Lucky Day

I decided to do something different for St. Patrick’s Day this year. Normally by this time (11:30 p.m.) I’d be wearing a funny green hat, brawling with a shillelagh, and/or trying to keep Mrs. Storm from downing too much Bushmill’s and Guinness and/or abusing the bartenders*.

Instead I’m happy to present some of what I learned today while researching St. Patrick’s Day, Ireland, and the Irish in America. Apologies in advance if it’s a little dry, but there’s already too much frivolity associated with March 17th.

  • St. Patrick was not Irish. Nor was he a Saint. Nor was his name Patrick.

  • On March 17th, if you’re staying in a hotel on a Patrick Street anywhere in Ireland, they will give you seven potatoes.

  • The cereal Lucky Charms was originally intended to provide all of the components of a traditional Irish breakfast in a single bowl: bacon, marshmallows, coffee, unthreshed wheat, cloverleaf, and anise.

  • The Irish Brigade invented the game of baseball (“base-ball”) during the American Civil War because they thought it would annoy and befuddle General Abner Doubleday.

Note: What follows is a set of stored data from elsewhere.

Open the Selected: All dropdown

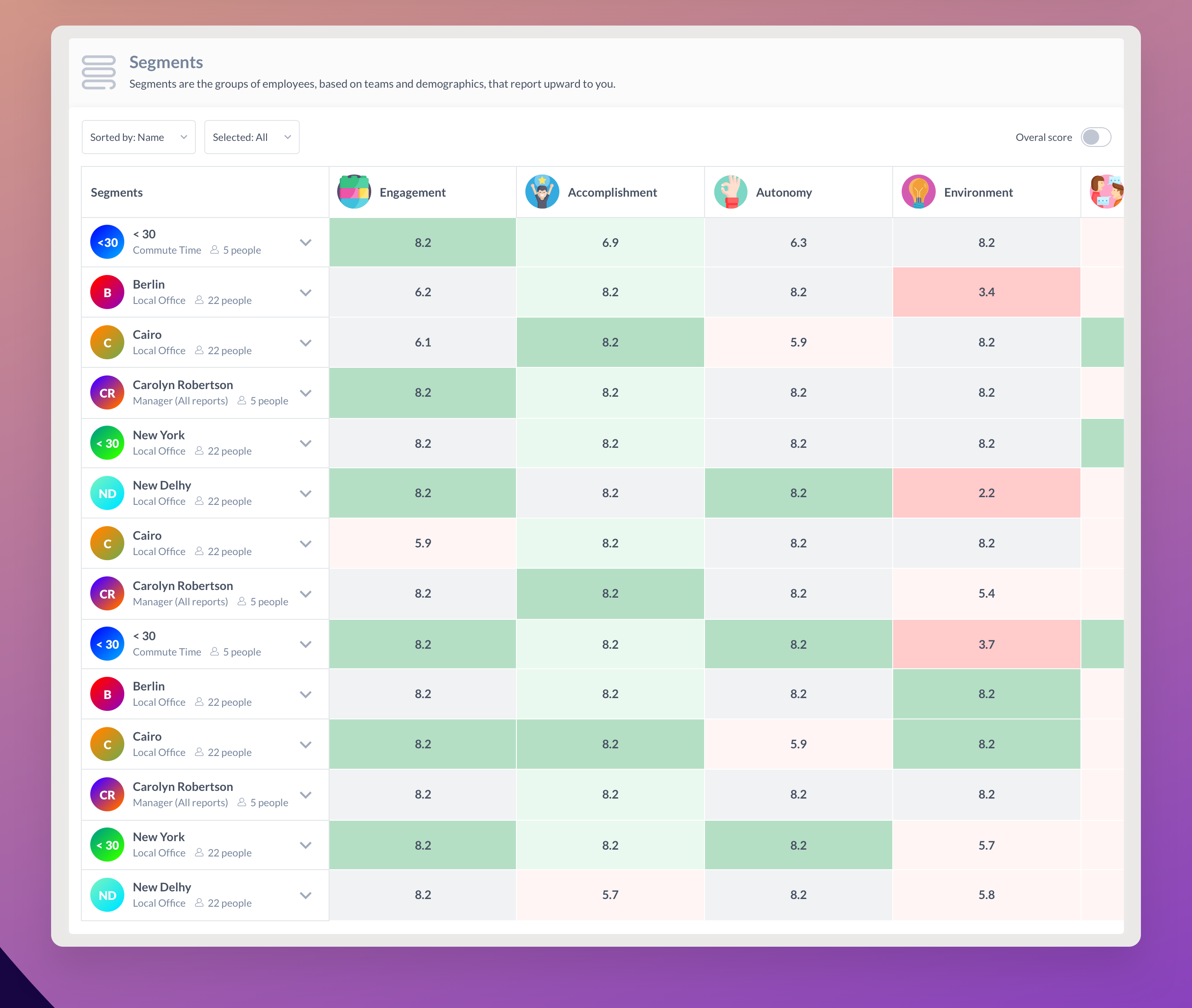coord(252,137)
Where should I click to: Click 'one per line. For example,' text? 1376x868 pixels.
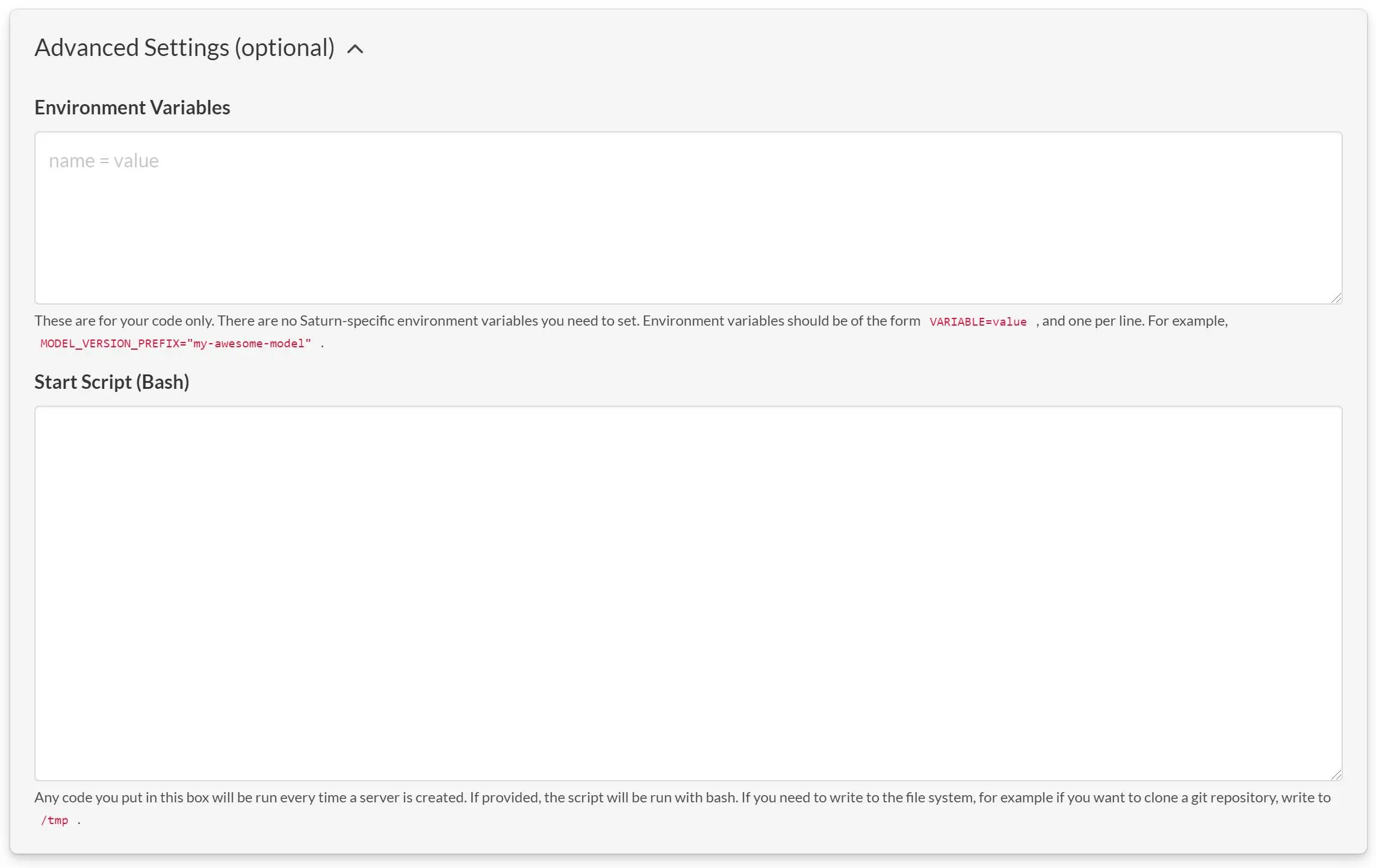tap(1150, 321)
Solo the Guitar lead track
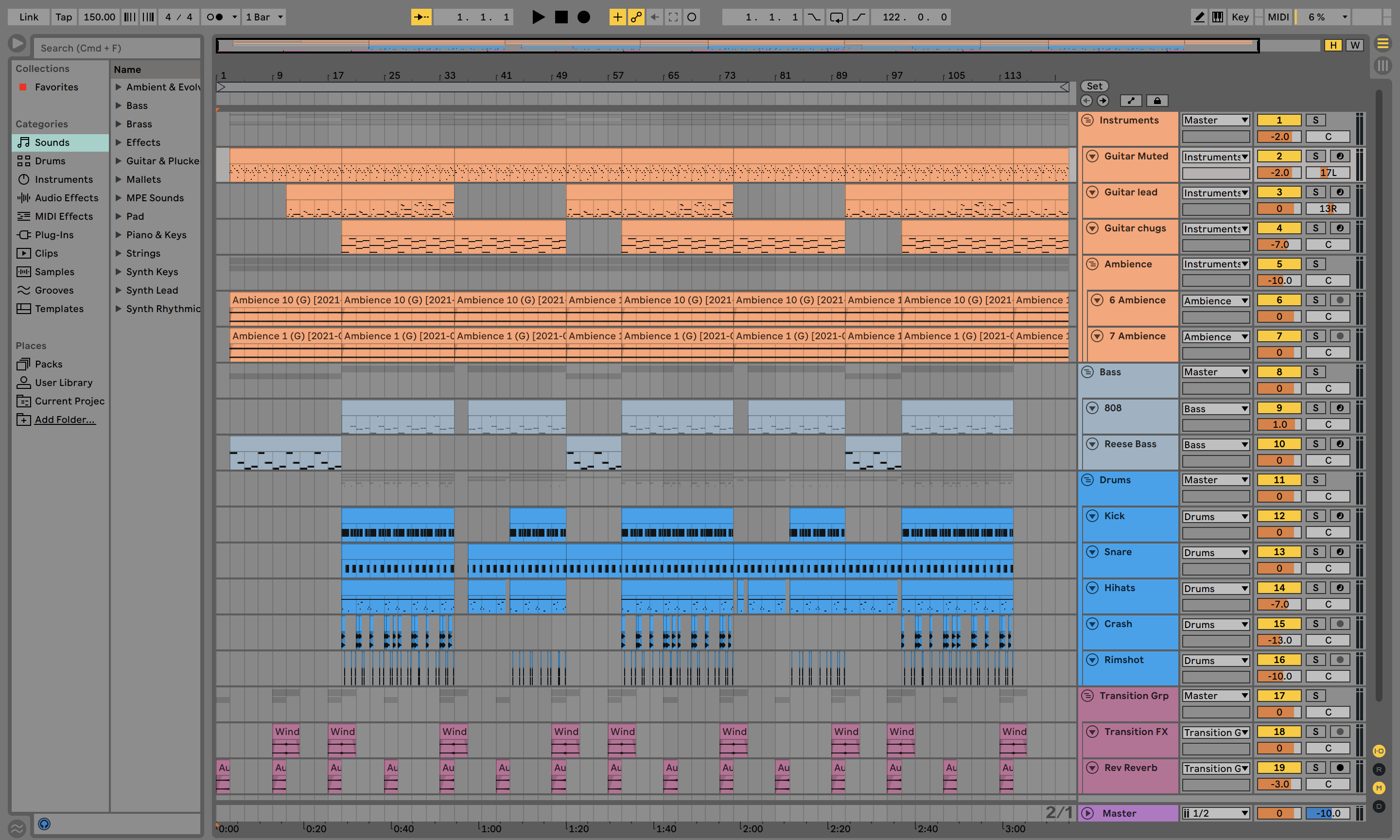Viewport: 1400px width, 840px height. [x=1315, y=192]
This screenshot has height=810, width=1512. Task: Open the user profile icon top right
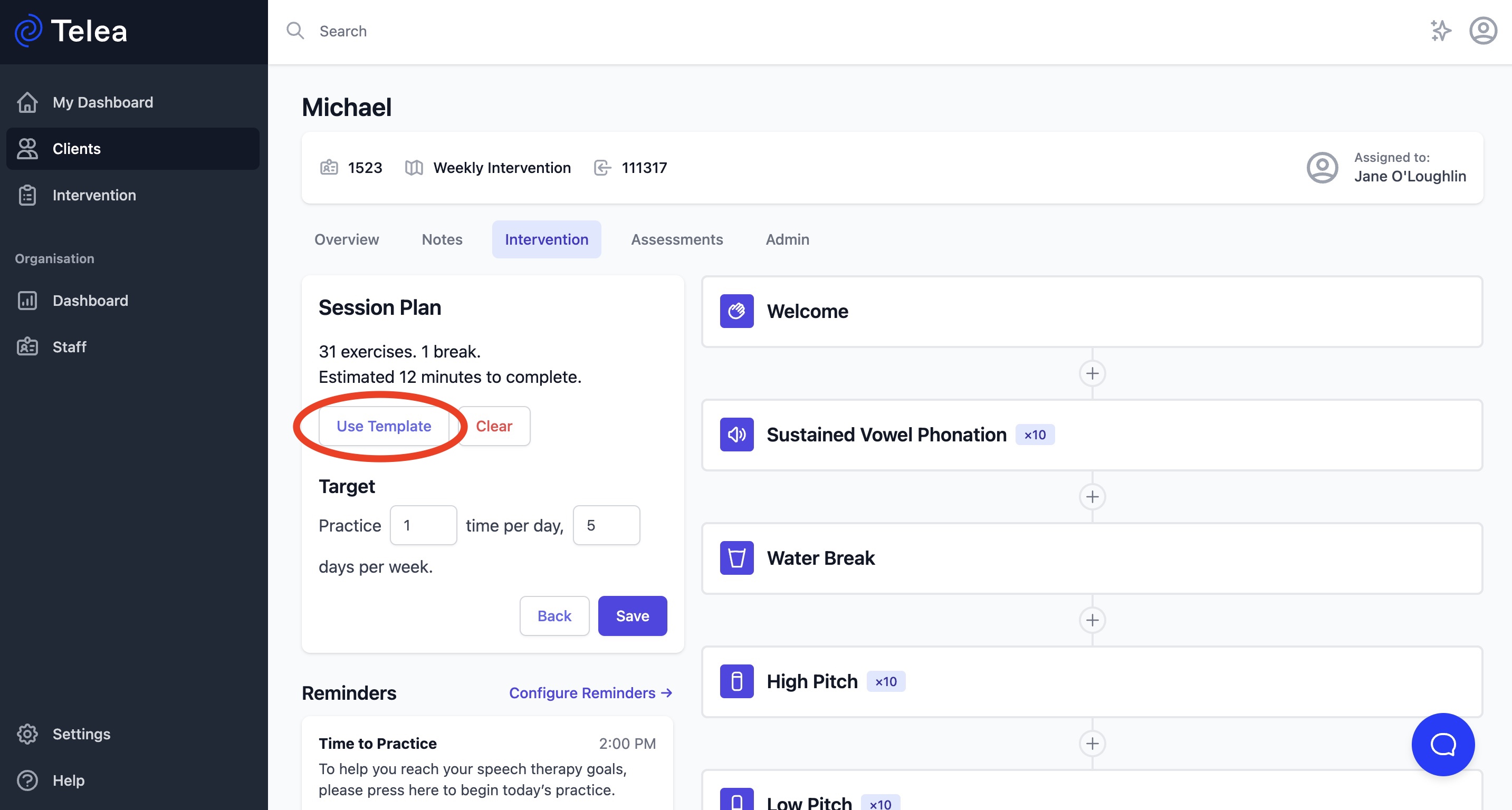click(1483, 30)
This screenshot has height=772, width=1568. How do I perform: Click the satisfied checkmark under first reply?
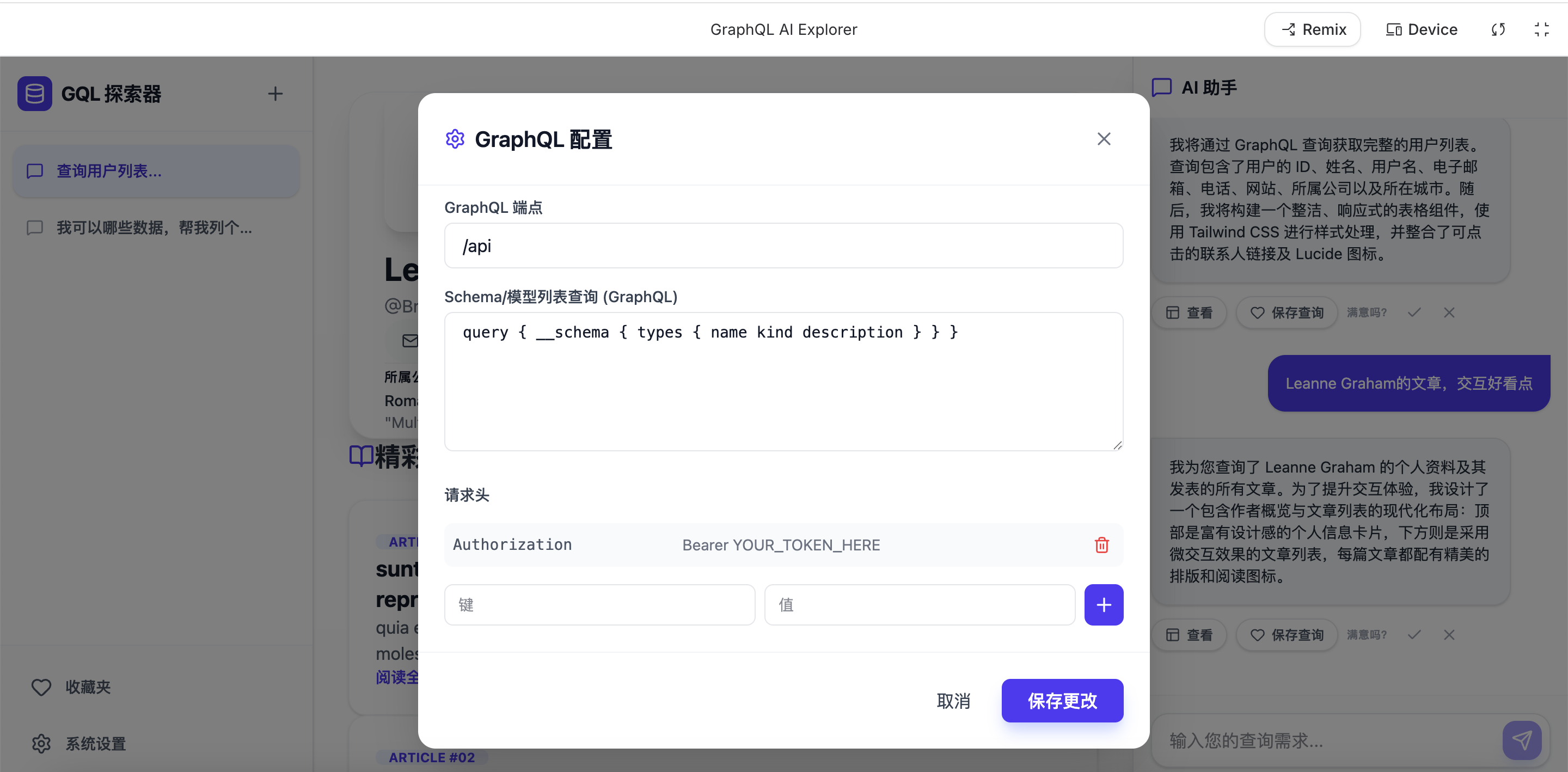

  • If you feed an Irish Setter a papaya, it will run backwards.

  • “Danny Boy” is far more beloved by Irish Americans than by the Irish themselves, though it is only after the song began to appear in exported Hollywood “talkies” that Irish parents began naming their sons (and some daughters) “Danny”.

  • Tradition holds that if you kiss a rock on St. Patrick’s Day, for a period of 36 hours you will be able to tell that a soft drink is sweetened with high fructose corn syrup just by looking at it.

  • The predecessor of the company 3M created Guinness Irish Stout by accident while trying to develop an adhesive for the back of Post-It Notes.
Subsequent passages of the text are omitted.